Ingredients
1/4
cup sun-dried tomatoes (not in oil)
8
ounces uncooked fettuccine
1
teaspoon olive or canola oil
1
pound thin asparagus, broken into 2-inch pieces
1
pound mushrooms, sliced (6 cups)
2
cloves garlic, finely chopped
3
tablespoons chopped fresh parsley
2
tablespoons chopped fresh basil leaves
2
tablespoons cornstarch
1/2
teaspoon salt
1/4
teaspoon pepper
1
cup dry white wine or chicken broth
1
cup chicken broth
1/4
cup pine nuts
1/4
cup freshly grated Parmesan cheese
Preparation
Pour enough boiling water over dried tomatoes to cover. Let stand 10 minutes; drain. Chop tomatoes.
Cook and drain fettuccine as directed on package.

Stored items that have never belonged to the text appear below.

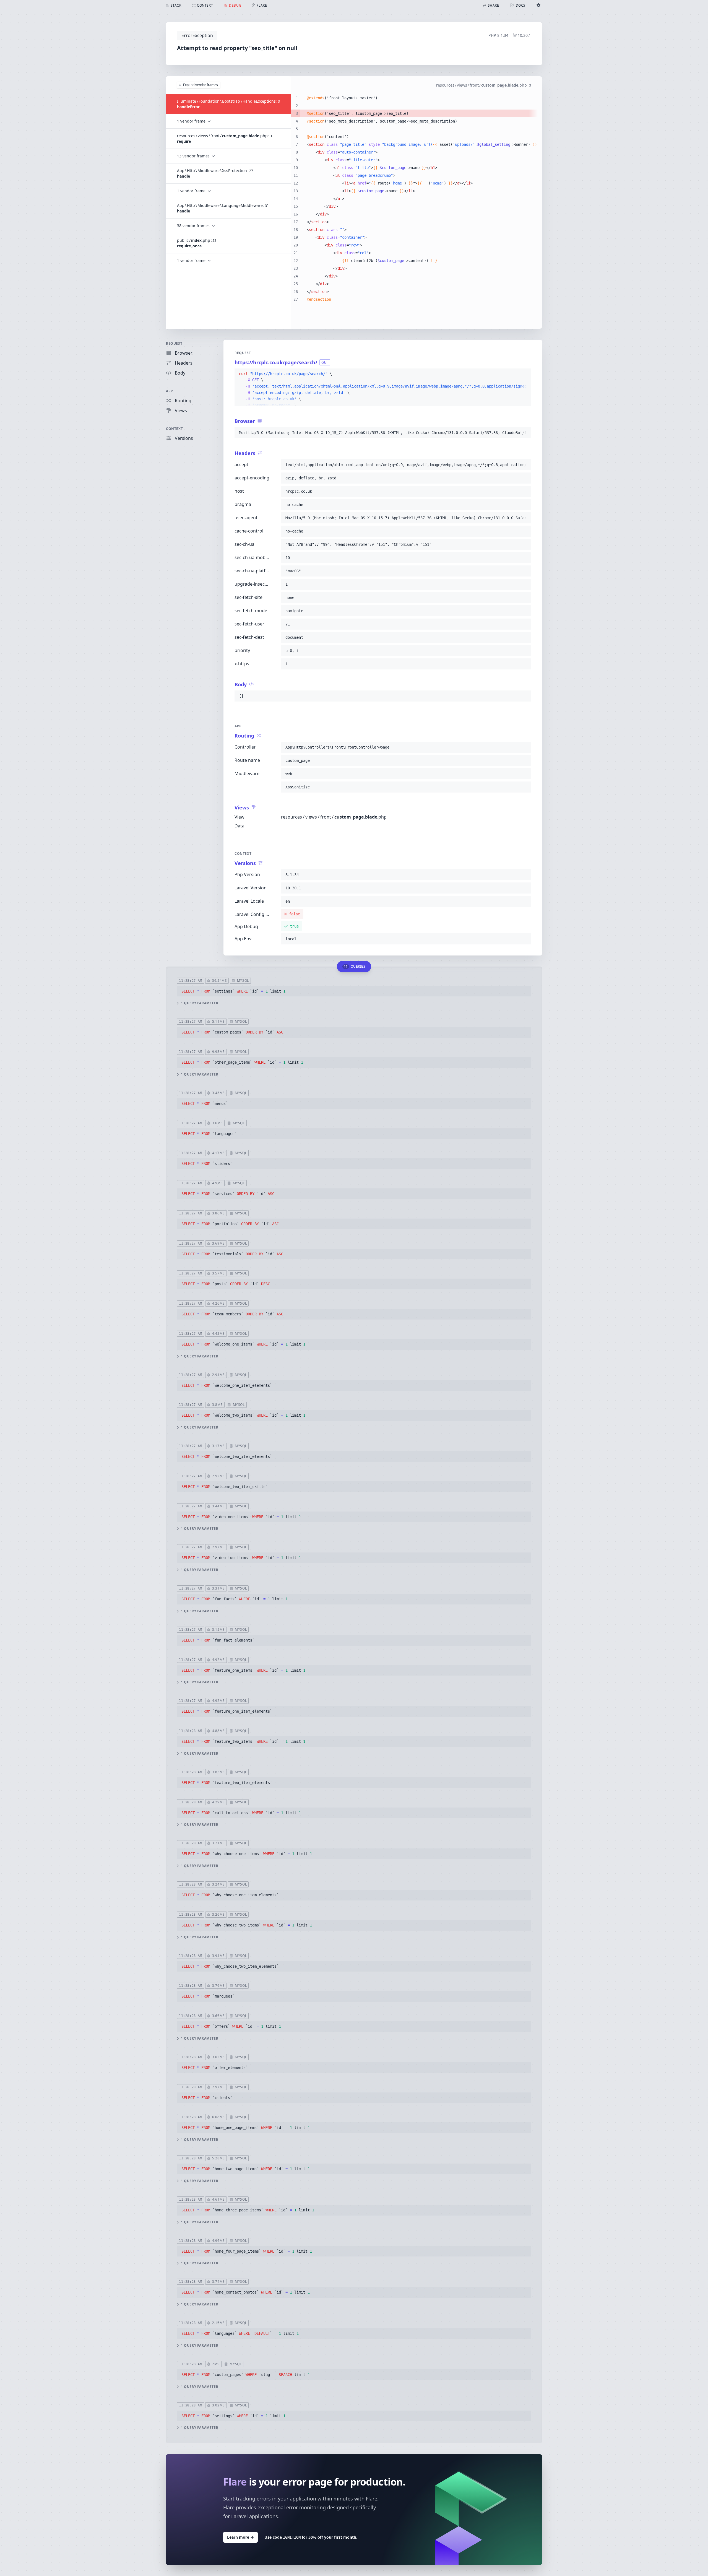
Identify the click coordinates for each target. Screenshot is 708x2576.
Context (174, 428)
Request (174, 343)
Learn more (240, 2537)
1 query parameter (199, 1003)
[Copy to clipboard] (524, 374)
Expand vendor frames (200, 84)
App (169, 391)
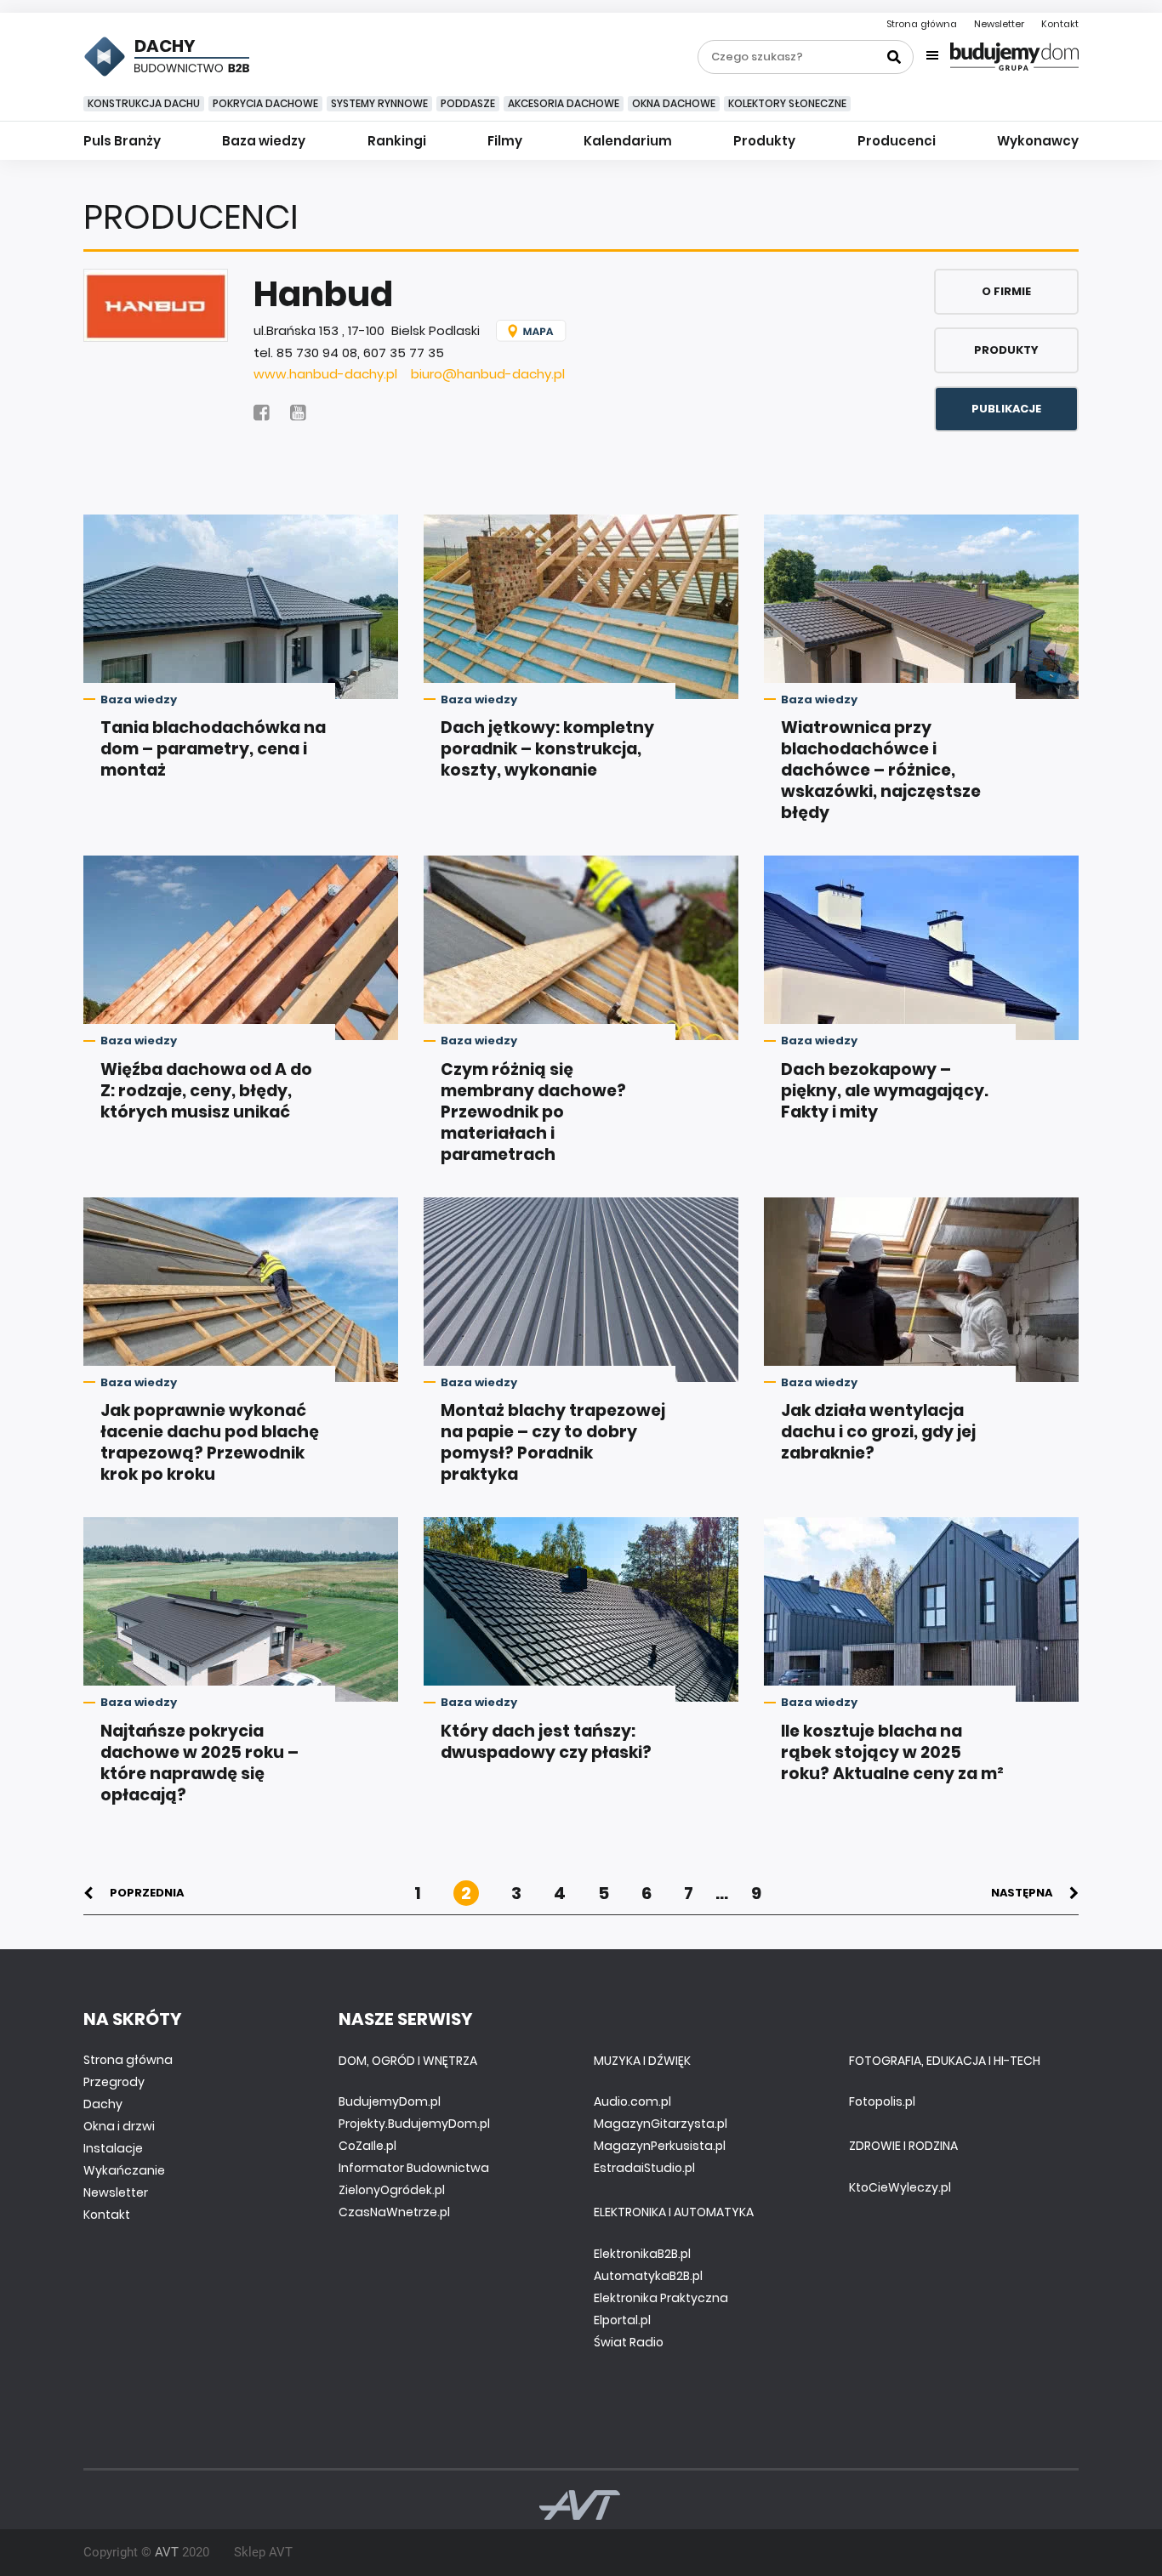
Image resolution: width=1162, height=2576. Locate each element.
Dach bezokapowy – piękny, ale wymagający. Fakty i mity (884, 1090)
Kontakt (1060, 24)
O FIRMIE (1006, 291)
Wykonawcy (1038, 141)
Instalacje (113, 2148)
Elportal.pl (622, 2320)
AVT (167, 2552)
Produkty (764, 141)
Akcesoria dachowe (563, 103)
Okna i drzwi (119, 2126)
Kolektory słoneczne (787, 103)
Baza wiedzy (263, 141)
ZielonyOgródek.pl (392, 2189)
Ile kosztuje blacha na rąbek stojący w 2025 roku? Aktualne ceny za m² (892, 1752)
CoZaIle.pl (367, 2145)
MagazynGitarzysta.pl (660, 2123)
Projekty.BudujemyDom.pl (414, 2123)
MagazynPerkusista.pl (660, 2145)
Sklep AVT (263, 2552)
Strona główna (921, 24)
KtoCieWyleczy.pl (900, 2187)
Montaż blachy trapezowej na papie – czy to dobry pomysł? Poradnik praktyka (553, 1442)
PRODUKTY (1006, 350)
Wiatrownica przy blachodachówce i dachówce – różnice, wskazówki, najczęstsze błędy (881, 770)
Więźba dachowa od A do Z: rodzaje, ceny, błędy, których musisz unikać (206, 1090)
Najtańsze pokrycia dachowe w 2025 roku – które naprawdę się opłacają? (199, 1763)
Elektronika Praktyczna (661, 2297)
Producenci (896, 141)
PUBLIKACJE (1006, 409)
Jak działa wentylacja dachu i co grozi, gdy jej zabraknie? (878, 1431)
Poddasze (468, 103)
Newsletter (999, 24)
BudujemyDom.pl (390, 2101)
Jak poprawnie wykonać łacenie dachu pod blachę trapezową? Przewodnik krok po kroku (209, 1442)
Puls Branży (122, 141)
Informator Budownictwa (414, 2167)
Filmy (504, 141)
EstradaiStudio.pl (644, 2167)
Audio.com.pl (632, 2101)
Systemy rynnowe (379, 103)
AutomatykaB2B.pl (648, 2275)
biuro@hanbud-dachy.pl (488, 374)
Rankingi (396, 141)
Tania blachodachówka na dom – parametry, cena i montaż (213, 749)
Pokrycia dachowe (265, 103)
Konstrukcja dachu (144, 103)
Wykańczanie (124, 2170)
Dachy (102, 2104)
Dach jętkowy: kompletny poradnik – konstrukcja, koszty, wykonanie (547, 749)
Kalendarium (628, 141)
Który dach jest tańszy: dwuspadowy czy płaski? (546, 1742)
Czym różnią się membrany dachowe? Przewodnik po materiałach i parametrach (533, 1112)
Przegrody (114, 2081)
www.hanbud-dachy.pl (325, 374)
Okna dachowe (673, 103)
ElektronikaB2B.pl (642, 2253)
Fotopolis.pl (882, 2101)
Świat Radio (629, 2342)
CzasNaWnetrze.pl (394, 2212)
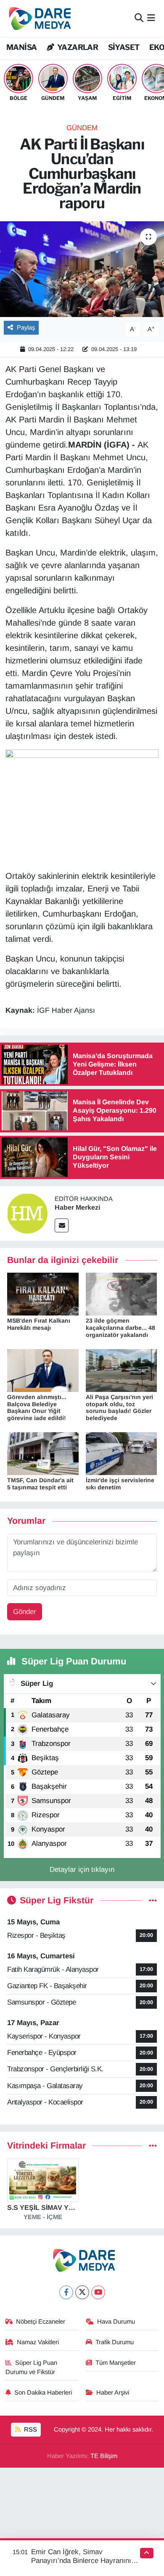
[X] (82, 2292)
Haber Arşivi (112, 2392)
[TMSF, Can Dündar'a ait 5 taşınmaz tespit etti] (43, 1453)
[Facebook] (66, 2292)
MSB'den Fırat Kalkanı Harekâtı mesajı (38, 1324)
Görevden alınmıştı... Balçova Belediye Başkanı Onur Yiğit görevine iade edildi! (36, 1407)
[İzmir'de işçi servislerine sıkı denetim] (121, 1453)
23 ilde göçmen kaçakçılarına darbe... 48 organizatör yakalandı (120, 1327)
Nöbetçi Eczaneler (40, 2321)
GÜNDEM (82, 128)
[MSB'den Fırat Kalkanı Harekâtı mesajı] (43, 1293)
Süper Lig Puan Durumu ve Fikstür (31, 2367)
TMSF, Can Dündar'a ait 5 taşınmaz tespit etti (40, 1484)
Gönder (24, 1612)
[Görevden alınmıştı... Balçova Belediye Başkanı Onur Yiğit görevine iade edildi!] (43, 1370)
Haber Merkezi (77, 1207)
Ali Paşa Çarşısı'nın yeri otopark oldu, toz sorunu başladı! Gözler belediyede (119, 1407)
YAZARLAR (77, 47)
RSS (29, 2429)
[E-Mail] (62, 1225)
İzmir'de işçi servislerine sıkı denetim (120, 1484)
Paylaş (26, 327)
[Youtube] (98, 2292)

While fettuccine is cooking, heat oil in 12-inch skillet over medium heat. Cook asparagus, mushrooms, garlic, parsley and basil in oil 5 minutes, stirring occasionally. Stir in tomatoes. Simmer 2 to 3 minutes or until tomatoes are heated.
Beat cornstarch, salt and pepper into wine and broth in small bowl with wire whisk; stir into vegetable mixture. Heat to boiling over medium heat, stirring constantly, until mixture is smooth and bubbly; boil and stir 1 minute. Serve over fettuccine. Sprinkle with nuts and cheese.